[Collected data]
◆ ◆ ◆ ◆
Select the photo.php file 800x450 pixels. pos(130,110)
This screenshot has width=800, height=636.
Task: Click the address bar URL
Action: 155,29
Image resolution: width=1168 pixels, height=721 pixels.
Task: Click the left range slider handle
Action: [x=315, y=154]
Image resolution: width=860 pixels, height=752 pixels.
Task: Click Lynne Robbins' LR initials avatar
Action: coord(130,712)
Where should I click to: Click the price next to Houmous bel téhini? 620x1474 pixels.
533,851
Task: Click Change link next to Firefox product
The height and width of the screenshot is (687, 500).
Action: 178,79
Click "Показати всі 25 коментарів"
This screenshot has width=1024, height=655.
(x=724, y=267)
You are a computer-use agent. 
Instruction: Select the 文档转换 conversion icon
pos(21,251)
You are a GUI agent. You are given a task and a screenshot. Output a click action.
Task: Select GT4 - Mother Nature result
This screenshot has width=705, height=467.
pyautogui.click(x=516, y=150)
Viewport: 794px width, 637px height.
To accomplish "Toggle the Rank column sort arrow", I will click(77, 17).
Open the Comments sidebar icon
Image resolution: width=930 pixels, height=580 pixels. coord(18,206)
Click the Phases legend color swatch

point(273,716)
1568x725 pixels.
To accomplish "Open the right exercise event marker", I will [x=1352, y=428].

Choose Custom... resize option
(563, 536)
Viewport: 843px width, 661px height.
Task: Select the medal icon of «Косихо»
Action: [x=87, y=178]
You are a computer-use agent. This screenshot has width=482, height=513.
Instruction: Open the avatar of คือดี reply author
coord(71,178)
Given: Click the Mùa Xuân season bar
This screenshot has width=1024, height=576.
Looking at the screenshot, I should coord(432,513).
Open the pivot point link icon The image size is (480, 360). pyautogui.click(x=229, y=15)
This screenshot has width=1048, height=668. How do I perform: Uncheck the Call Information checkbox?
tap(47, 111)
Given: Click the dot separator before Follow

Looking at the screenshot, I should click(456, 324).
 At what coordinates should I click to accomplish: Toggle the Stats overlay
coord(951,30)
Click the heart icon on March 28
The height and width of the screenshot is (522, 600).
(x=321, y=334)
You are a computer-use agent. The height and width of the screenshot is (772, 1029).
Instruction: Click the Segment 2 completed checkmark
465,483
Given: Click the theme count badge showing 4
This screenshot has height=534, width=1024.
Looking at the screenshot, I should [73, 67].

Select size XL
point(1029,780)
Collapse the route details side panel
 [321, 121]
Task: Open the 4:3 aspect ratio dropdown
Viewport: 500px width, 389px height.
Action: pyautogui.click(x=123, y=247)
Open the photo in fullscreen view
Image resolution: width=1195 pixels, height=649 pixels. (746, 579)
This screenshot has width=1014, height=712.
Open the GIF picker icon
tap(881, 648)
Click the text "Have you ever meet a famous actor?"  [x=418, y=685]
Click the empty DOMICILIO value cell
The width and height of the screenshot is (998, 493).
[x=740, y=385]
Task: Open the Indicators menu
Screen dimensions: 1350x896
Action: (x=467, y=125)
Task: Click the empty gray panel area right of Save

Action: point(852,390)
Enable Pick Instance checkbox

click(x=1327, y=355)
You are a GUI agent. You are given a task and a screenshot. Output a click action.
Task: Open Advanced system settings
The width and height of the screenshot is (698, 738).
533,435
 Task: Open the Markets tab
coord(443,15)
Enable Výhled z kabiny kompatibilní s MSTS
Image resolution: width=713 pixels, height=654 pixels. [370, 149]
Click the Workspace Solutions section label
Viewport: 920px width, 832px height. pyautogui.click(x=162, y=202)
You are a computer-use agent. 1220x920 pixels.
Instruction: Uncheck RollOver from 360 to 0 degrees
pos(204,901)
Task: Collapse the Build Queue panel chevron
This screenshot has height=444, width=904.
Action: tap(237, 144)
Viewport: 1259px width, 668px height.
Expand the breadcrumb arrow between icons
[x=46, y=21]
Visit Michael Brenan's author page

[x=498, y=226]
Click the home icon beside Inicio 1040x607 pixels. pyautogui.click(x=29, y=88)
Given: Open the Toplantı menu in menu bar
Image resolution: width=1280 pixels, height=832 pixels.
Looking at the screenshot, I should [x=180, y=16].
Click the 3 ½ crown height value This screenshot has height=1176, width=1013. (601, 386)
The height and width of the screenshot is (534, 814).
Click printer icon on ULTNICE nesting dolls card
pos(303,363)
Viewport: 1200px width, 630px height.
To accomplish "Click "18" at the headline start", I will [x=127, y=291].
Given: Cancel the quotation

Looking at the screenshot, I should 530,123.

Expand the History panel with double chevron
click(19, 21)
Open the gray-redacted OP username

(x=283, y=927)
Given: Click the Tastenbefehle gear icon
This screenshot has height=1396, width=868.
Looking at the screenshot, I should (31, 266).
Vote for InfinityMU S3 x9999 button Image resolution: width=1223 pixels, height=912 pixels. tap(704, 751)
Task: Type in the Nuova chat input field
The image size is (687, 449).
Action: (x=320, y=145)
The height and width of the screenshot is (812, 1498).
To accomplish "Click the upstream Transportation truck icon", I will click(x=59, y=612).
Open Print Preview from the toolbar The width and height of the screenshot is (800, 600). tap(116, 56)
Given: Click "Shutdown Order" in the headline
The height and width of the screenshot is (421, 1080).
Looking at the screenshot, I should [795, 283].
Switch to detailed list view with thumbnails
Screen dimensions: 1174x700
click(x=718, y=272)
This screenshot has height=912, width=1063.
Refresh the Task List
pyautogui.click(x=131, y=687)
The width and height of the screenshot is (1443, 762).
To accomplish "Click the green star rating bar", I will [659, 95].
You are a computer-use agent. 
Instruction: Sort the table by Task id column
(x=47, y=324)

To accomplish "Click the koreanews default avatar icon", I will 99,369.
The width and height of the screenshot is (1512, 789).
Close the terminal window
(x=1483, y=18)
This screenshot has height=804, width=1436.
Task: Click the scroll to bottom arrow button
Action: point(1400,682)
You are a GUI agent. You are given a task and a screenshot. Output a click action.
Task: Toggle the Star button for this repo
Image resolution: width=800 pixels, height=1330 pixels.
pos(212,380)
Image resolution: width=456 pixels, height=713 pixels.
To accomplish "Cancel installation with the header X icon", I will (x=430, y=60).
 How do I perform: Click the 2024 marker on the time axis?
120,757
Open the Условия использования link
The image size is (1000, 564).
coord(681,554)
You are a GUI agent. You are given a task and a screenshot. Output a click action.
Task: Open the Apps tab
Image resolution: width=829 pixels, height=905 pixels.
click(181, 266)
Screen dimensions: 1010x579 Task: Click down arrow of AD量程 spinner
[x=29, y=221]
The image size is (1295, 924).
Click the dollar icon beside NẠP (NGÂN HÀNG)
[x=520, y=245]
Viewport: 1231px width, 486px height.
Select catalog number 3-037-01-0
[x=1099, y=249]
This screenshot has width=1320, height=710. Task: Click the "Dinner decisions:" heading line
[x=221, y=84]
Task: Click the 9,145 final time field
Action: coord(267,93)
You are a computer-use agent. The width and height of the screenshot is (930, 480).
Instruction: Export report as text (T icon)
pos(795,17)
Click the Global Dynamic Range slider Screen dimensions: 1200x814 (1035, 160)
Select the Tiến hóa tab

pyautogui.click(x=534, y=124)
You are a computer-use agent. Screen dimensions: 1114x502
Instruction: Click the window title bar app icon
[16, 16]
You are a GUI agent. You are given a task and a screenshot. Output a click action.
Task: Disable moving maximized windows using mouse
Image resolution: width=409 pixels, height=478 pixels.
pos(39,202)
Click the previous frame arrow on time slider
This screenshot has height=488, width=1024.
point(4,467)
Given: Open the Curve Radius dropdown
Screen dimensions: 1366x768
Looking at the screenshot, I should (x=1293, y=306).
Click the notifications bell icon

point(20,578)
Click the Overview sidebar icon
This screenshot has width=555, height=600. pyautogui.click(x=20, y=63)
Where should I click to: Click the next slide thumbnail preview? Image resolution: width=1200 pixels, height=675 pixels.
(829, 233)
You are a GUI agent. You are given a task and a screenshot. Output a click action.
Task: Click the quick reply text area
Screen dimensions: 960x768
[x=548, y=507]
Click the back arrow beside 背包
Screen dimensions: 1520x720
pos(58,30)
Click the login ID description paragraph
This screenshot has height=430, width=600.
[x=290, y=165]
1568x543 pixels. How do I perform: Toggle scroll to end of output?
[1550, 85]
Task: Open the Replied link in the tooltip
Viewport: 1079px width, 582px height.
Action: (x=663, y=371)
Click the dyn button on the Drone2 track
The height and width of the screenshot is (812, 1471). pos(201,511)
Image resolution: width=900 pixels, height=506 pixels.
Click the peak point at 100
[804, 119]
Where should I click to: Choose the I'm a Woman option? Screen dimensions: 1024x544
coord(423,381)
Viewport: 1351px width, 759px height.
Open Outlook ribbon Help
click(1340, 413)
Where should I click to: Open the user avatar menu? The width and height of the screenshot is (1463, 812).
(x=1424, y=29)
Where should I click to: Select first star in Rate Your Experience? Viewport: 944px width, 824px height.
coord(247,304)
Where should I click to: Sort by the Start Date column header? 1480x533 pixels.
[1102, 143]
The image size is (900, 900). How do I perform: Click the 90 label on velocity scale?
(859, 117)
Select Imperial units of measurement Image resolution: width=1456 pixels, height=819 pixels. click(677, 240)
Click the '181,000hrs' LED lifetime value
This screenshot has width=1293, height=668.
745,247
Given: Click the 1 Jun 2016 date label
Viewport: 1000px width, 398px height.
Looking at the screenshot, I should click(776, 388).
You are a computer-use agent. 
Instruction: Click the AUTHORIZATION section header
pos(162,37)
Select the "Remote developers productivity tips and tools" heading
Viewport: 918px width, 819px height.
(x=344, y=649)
◆ ◆ ◆ ◆
Each line holding the word "computer" must be pulled from the records.

You are a computer-use agent. 
You are a computer-use agent. This screenshot has width=482, height=513.
You are a computer-use agent. The height and width of the screenshot is (772, 1029).
You are a computer-use agent. 1220x920 pixels.
You are a computer-use agent. 
You are a computer-use agent. The width and height of the screenshot is (930, 480).
You are a computer-use agent. Screen dimensions: 1114x502
You are a computer-use agent. 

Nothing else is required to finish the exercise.